-- Provided information follows --

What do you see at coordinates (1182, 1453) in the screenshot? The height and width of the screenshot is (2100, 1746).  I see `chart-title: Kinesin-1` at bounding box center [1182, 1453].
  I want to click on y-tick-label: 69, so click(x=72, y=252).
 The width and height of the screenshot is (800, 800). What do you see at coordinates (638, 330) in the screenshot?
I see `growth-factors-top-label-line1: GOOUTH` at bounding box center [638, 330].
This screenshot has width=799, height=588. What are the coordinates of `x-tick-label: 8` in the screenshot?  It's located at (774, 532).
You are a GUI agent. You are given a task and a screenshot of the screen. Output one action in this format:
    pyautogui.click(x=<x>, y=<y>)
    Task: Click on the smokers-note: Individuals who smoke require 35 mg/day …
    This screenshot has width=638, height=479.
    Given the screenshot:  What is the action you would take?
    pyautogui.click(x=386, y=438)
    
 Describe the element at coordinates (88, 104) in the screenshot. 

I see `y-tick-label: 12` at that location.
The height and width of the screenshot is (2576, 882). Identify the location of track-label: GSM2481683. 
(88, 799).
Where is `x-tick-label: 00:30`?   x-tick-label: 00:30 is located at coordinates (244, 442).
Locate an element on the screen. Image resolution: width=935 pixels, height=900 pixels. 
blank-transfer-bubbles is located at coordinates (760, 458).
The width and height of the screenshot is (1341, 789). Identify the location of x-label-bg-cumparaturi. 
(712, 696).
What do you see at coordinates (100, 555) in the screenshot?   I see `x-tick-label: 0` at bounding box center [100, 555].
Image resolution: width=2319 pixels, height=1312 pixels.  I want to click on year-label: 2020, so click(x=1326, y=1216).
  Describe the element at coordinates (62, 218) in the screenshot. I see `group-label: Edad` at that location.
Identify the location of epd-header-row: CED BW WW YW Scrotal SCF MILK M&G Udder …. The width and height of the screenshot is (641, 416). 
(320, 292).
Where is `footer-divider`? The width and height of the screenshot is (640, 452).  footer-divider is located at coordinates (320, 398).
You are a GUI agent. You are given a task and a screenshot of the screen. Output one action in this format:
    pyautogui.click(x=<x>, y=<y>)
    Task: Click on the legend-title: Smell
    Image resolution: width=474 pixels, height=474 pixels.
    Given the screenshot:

-- Provided information concluded --

» **What to produce**
Write out all of the records above again, substituting "screen assistant" for "GUI agent" and leaving everything else unchanged.

» **Your solution**
What do you see at coordinates (1182, 1453) in the screenshot? The height and width of the screenshot is (2100, 1746).  I see `chart-title: Kinesin-1` at bounding box center [1182, 1453].
  I want to click on y-tick-label: 69, so click(x=72, y=252).
 The width and height of the screenshot is (800, 800). What do you see at coordinates (638, 330) in the screenshot?
I see `growth-factors-top-label-line1: GOOUTH` at bounding box center [638, 330].
This screenshot has width=799, height=588. What are the coordinates of `x-tick-label: 8` in the screenshot?  It's located at (774, 532).
You are a screen assistant. You are given a task and a screenshot of the screen. Output one action in this format:
    pyautogui.click(x=<x>, y=<y>)
    Task: Click on the smokers-note: Individuals who smoke require 35 mg/day …
    This screenshot has width=638, height=479.
    Given the screenshot:  What is the action you would take?
    pyautogui.click(x=386, y=438)
    
 Describe the element at coordinates (88, 104) in the screenshot. 

I see `y-tick-label: 12` at that location.
The height and width of the screenshot is (2576, 882). Identify the location of track-label: GSM2481683. 
(88, 799).
Where is `x-tick-label: 00:30`?   x-tick-label: 00:30 is located at coordinates (244, 442).
Locate an element on the screen. Image resolution: width=935 pixels, height=900 pixels. 
blank-transfer-bubbles is located at coordinates (760, 458).
The width and height of the screenshot is (1341, 789). Identify the location of x-label-bg-cumparaturi. 
(712, 696).
What do you see at coordinates (100, 555) in the screenshot?   I see `x-tick-label: 0` at bounding box center [100, 555].
Image resolution: width=2319 pixels, height=1312 pixels.  I want to click on year-label: 2020, so click(x=1326, y=1216).
  Describe the element at coordinates (62, 218) in the screenshot. I see `group-label: Edad` at that location.
Identify the location of epd-header-row: CED BW WW YW Scrotal SCF MILK M&G Udder …. The width and height of the screenshot is (641, 416). 
(320, 292).
Where is `footer-divider`? The width and height of the screenshot is (640, 452).  footer-divider is located at coordinates (320, 398).
You are a screen assistant. You are given a task and a screenshot of the screen. Output one action in this format:
    pyautogui.click(x=<x>, y=<y>)
    Task: Click on the legend-title: Smell
    Image resolution: width=474 pixels, height=474 pixels.
    Given the screenshot:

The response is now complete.